There are specific impacts on vegetation and wildlife as well as those brought about by construction and quarrying, which would become immediately visible in the fragile mountain region, says Agarwal.
"Most herbs of medicinal value are found in these pockets of sensitive vegetation. Many important fish species like ‘ hilsa’ are known to migrate to Himalayan uplands for spawning.
Those pushing these projects have conveniently stated that earlier projects have already disrupted this migration. Also, no thought has been given to wildlife,
which is already under threat. Wouldn't the blasting and tunnelling in the Himalayas drive the wildlife further away from their present
hideouts? And, if wildlife cannot survive in the jungles of the Himalayas, where else can they survive?" he asks
"The Ganga is no ordinary river — it is revered and worshipped by crores of Hindus,"
says Agarwal. "It has been proved through scientific studies that
Gangajal has disease- curing, health-promoting and purifying properties at levels much beyond any other waters known. How can you apply the same criteria, the same environmental impact assessment guidelines and the
same economic planning to the Ganga as to some nondescript stream?" he says.
For the last 25 years, the Central and state governments have
been trying to rid Ganga of all pollution, but the results have not been satisfactory. So, would the World Bank
loan help the country achieve the goal of 'clean Ganga' in the next nine years?
Noted environmentalist G D Agarwal said, "I doubt the success of the
mission. I know the functioning of the system as I have also worked in
the same system in the past. It is not possible to clean Ganga without
fixing accountability. The pattern is the same, only the label has changed." G.D.Agarwal had embraced 'sanyas' in Varanasi in first
week of July 2011. Now as a sanyasi, he is known as Swami Gyanswaroop Anand.
of religious leaders
In fact, the issue of faith has drawn many religious leaders to support Agarwal — like yoga guru Swami Ramdev who recently launched the Ganga Raksha
Manch.
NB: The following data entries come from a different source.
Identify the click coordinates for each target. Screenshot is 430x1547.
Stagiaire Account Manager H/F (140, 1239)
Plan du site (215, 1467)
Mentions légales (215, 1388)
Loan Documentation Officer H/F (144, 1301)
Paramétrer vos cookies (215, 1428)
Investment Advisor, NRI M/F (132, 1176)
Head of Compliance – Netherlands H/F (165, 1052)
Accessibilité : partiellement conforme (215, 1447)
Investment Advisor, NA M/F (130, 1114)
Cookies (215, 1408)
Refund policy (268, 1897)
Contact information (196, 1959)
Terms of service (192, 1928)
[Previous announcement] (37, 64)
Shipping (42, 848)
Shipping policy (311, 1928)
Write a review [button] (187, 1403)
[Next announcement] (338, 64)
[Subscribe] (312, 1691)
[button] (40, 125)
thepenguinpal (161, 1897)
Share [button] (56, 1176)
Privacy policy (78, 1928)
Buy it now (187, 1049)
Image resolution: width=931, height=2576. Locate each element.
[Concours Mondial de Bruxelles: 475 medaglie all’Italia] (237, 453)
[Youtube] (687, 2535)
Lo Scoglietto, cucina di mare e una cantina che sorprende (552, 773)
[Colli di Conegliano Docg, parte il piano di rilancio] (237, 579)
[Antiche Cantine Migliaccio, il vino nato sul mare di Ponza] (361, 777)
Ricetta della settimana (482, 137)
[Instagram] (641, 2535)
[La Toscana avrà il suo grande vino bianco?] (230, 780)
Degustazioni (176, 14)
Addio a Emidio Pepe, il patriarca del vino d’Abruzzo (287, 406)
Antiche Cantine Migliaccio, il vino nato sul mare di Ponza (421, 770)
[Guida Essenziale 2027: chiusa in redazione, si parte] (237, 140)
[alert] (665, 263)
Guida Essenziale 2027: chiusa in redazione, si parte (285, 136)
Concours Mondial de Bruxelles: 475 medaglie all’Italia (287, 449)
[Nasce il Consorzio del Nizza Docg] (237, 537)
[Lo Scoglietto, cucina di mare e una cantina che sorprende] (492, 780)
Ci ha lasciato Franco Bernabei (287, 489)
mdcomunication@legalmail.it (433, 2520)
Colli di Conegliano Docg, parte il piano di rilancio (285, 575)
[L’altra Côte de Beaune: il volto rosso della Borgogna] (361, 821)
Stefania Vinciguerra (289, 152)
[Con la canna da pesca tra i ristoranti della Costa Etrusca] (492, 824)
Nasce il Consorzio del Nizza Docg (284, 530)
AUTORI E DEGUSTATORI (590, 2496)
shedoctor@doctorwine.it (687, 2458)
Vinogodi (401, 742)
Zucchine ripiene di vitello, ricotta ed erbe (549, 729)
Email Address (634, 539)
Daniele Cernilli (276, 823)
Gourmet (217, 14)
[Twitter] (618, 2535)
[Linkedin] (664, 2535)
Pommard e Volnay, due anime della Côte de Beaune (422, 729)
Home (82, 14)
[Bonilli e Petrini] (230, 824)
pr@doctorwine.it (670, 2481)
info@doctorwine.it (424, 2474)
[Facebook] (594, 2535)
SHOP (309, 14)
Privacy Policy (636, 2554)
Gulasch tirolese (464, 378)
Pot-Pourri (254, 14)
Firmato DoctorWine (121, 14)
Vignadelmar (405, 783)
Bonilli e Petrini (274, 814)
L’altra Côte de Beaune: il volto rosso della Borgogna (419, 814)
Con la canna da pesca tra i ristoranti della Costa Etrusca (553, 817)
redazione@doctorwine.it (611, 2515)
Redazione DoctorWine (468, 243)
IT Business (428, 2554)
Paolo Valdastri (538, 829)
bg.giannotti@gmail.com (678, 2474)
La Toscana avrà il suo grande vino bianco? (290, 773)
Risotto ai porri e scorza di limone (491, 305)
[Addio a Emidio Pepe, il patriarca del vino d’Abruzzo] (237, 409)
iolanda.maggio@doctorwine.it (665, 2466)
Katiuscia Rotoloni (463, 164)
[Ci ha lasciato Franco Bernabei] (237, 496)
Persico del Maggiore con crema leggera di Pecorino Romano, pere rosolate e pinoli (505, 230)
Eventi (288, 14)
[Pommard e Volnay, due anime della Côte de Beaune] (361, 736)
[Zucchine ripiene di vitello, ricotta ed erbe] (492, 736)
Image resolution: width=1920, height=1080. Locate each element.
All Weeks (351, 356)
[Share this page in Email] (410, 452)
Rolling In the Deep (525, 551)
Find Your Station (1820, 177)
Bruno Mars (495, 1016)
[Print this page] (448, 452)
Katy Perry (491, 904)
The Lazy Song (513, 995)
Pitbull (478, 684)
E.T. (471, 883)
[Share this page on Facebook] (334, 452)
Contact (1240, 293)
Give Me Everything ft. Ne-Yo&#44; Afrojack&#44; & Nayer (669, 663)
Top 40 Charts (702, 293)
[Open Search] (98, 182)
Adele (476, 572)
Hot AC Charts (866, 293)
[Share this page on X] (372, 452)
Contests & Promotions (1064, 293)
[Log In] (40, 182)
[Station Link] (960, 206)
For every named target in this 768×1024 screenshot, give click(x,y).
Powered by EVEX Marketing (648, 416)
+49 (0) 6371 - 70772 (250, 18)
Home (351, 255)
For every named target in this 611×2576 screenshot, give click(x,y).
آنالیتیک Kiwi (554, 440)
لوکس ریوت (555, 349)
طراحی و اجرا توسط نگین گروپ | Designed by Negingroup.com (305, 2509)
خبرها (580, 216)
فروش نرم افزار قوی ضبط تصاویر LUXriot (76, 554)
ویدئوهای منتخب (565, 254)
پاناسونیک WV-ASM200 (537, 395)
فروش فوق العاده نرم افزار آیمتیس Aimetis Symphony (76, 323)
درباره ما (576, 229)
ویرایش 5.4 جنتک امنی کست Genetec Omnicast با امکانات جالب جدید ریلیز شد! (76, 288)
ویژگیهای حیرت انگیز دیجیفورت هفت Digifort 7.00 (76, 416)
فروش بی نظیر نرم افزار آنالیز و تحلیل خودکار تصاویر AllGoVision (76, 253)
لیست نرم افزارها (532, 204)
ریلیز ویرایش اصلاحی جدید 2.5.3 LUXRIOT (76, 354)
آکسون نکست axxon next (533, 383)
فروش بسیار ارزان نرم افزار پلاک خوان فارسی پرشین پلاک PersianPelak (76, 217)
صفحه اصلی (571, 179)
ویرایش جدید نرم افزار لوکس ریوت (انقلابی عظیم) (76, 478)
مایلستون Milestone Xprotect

Swami Chidanand Saraswati of Parmarth Niketan - the head of the largest ashram in Rishikesh — has been another vocal supporter. "We need to understand the consequences of obstructing the flow of the
Ganga. If this is allowed to happen, there would be nothing left of the Ganga in 25 years," he says.
But if hydel power projects are done away with, how would
growing electricity requirements be met - Uttarakhand, for instance, has a significant hydro-potential of 15,000 mw, out of which only 10% has been tapped. The way out is to adopt a middle path, says
Sarasawati. "Alternate sources of power like thermal or solar power can be explored. Besides, there are many smaller rivers in the region, which can be
harnessed, without causing significant changes in their flow."